この話を聞けば平凡を捨てなければならないが、何故だかしっかりこの話を聞かなければならない気がした。自分の表情が抜け落ちていくのを感じるが、それでも真剣にお兄様を見つめる。
意地悪く私を見ていたお兄様も、表情を引き締め「この先他言してはいけないよ」と話を始める。
「この国として成立したのも精々、三百年と少し前の話だ。正直我がサンティス家の血はそれよりも古くから脈々と受け継がれてきた。お母様の血筋であるファウスト家も同じだ。私達の両親の家はこの国に属しながらも、この国を見守り、守護し、そして監視している」
自分の目が大きく見開かれているのが分かる。
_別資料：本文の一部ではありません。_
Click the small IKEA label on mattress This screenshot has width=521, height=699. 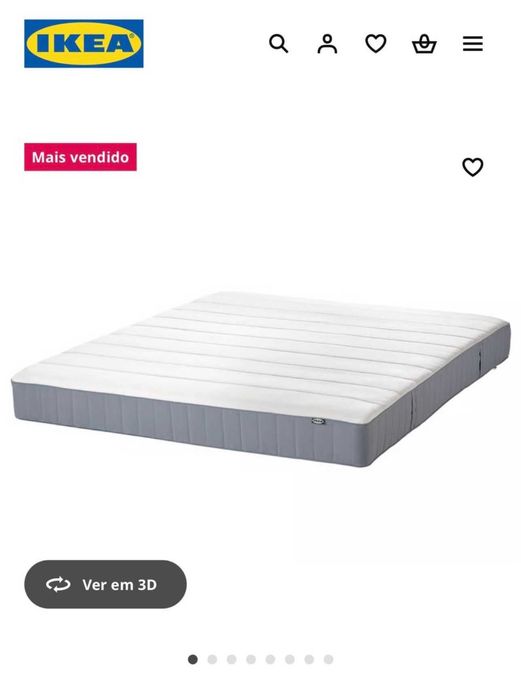click(319, 421)
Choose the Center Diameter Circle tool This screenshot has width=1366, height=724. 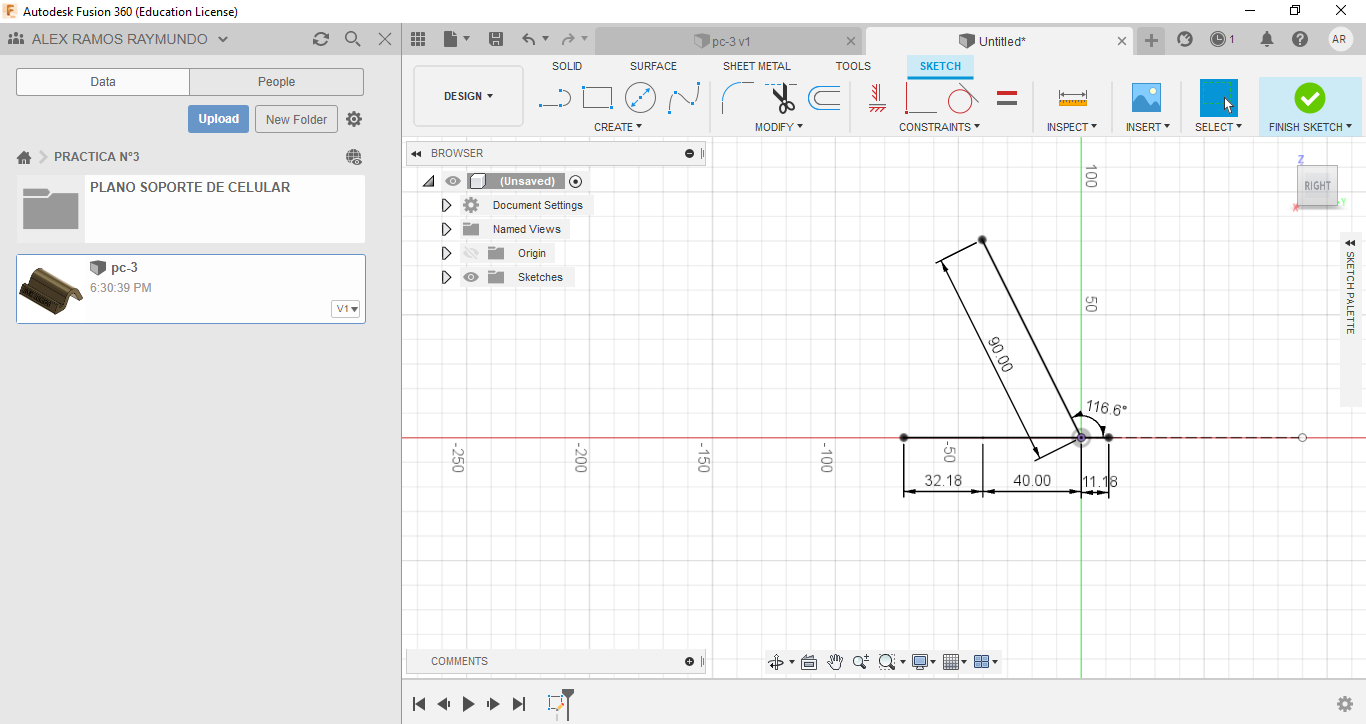640,98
この国の興りより自分の家系が古い。つまりは王族より確かに長く、血を繋いできたという事だ。それはお母様の実家であるファウスト家も同じ。
話が急に壮大になってきて、自分自身の予想していた授業内容とも逸脱してきた。自分の頭が混乱を始めているのがわかり、私は一口紅茶を飲む。
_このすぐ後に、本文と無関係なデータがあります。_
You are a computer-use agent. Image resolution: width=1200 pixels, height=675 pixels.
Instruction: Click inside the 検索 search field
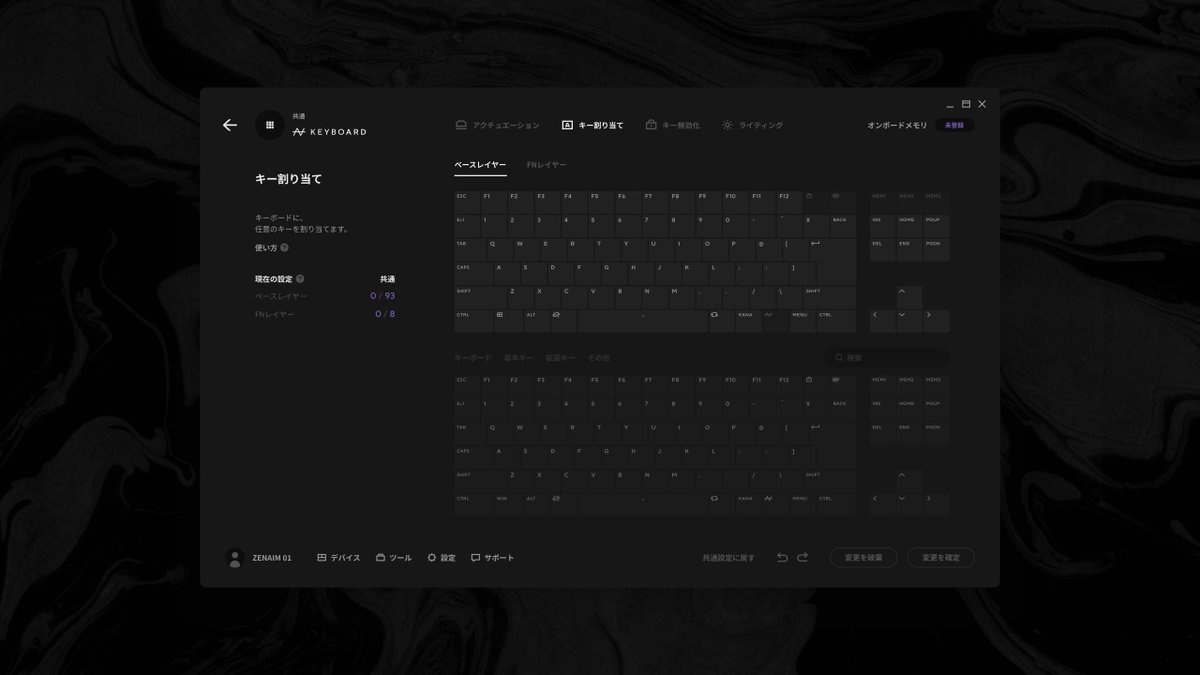point(885,356)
グチャグチャに湧いてきていた疑問が、紅茶と共に喉を流れ落ち着いていく。私が落ち着くのを待ってお兄様が再び話を始める。
「私達の祖先は、この国を作ることにした精霊、妖精、エルフたちだ。そこの根幹に関わるのが古代魔法。魔法が栄に栄えた時代であり、退廃した時代でもある。そんな時に国が出来た。この日記にはその当時の事が子孫に向けて綴られている。これは血で書いた文章であり、魔法を使った暗号文でもある。これは子孫である僕達にしか読めないモノなんだよ」
お兄様はそう言うと、再び私に日記を掲げて見せてくる。でも今度は手渡す気がなさそうだ。
「次にこれを渡す時は、ベルトリアにこの家系の血を引く覚悟ができた時だ。」
お兄様はそう言うと本をそっと、自分の隣に置いた。